_EXCERPTED TEXT_.
>> begin

Therefore, there is typically a difference in the refractive index
between the first and second electro-optic waveguides because of
different bias conditions. This difference in the refractive index
results in an imbalance of power in the two arms of the
Mach-Zehnder interferometric modulator, which reduces the
extinction ratio of the modulated optical signal. This imbalance of
the power in the two arms of the interferometric modulator can be
compensated for by changing the splitting ratio of the
interferometer. However, changing the splitting ratio of the
interferometer also affects the chirp parameter. A more desirable
chirp parameter can be achieved by making the combining ratio of
the optical combiner 156 something other than 50%/50%.
[0027] The output of the optical combiner 156 is coupled to an
output polarizer 158. The output polarizer 158 has a polarization
axis that polarizes the modulated optical beam along the principle
axis of the electro-optic material comprising the first and the
second electro-optic waveguides 168, 170. The use of the output
polarizer is also optional. The extinction ratio can be
significantly improved by using the output polarizer 158 to block
undesirable polarizations from the modulated optical signal.

>> end

_SOURCE EXCERPT_.
>> begin

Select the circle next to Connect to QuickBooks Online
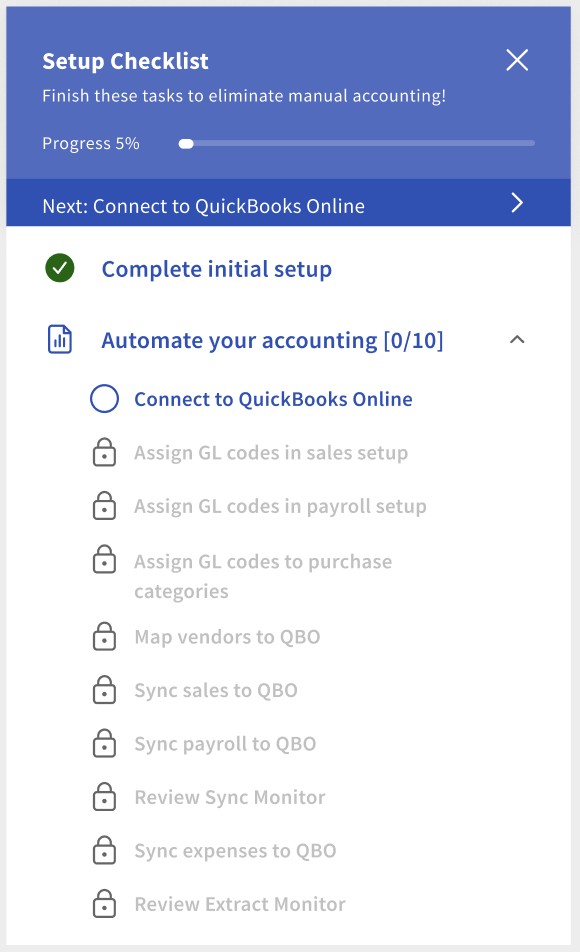The width and height of the screenshot is (580, 952). pos(104,398)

>> end

_SET PROBLEM 1_. List every reference numeral that appears in the modulator passage, along with the part each one labels.
_SET PROBLEM 2_. Write a few more sentences of the Mach-Zehnder modulator passage, starting after its final sentence.
The material has no role in this work.

_TASK ANSWER 1_.
- 156: optical combiner
- 158: output polarizer
- 168, 170: first and second electro-optic waveguides

_TASK ANSWER 2_.
[0028] One aspect of the present teaching is an optical transmitter
that controls the input polarization of the Mach-Zehnder
interferometric modulator so that it is not exactly aligned to a
principle axis of the electro-optic material forming the optical
waveguides of the Mach-Zehnder interferometric modulator. The
splitting ratio of the optical splitter is polarization dependent.
Therefore, by controlling the alignment of the input polarization
of the modulator so that it is not aligned to the principle axis of
the electro-optic material forming the optical waveguides in the
modulator, the chirp of the Mach-Zehnder interferometric modulator
can be precisely controlled to achieve a desired chirp
parameter.
[0029] FIG. 2A illustrates an optical transmitter with chirp
control using an unbalanced drive that is driven by a single
modulation signal according to the present teaching. The optical
transmitter 200 includes an input polarizer 202 having an input
that receives an optical signal. The input polarizer 202 polarizes
the optical signal along a desired input polarization axis. In some
embodiments, the polarization axis of the input polarizer 202 is
chosen to achieve a desired chirp of the modulated optical signal.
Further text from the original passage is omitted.